(Goal): In the data, take everything from the line containing "белёный (319, 547)" down to the line containing "Отложенный () (127, 2433)", change "Стиль-Профиля" to "Стиль-Профиль" in those lines, and give only those lines again with nothing else altered.

(Available data):

——

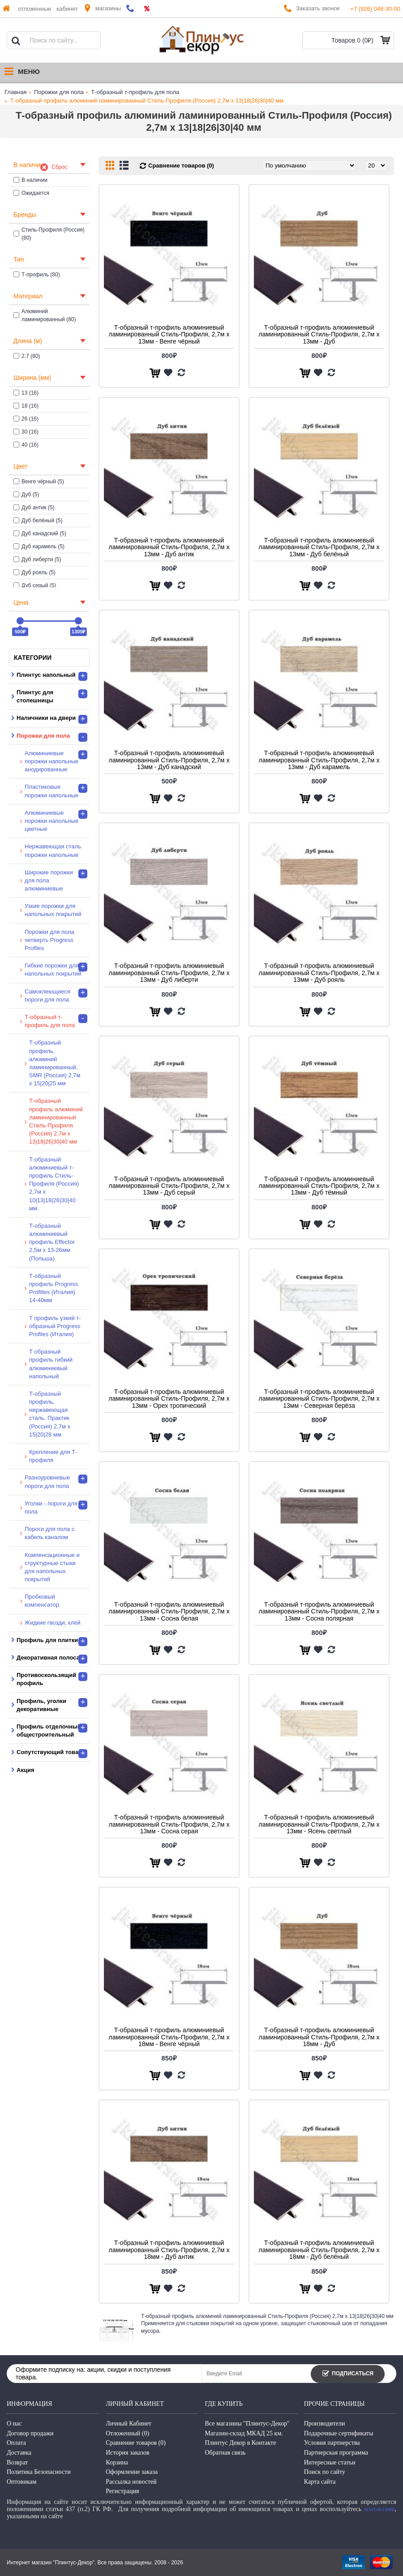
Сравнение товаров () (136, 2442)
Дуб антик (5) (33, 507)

——

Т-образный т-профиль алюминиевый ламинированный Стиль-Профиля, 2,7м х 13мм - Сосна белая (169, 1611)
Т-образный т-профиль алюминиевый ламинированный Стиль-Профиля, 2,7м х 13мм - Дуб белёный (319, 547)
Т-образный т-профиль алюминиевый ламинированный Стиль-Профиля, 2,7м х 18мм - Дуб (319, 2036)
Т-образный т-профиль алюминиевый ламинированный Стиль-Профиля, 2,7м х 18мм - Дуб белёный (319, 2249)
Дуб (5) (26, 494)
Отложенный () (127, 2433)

——

(Expected answer):
Т-образный т-профиль алюминиевый ламинированный Стиль-Профиль, 2,7м х 13мм - Дуб белёный (319, 547)
Т-образный т-профиль алюминиевый ламинированный Стиль-Профиль, 2,7м х 18мм - Дуб (319, 2036)
Т-образный т-профиль алюминиевый ламинированный Стиль-Профиль, 2,7м х 18мм - Дуб белёный (319, 2249)
Дуб (5) (26, 494)
Отложенный () (127, 2433)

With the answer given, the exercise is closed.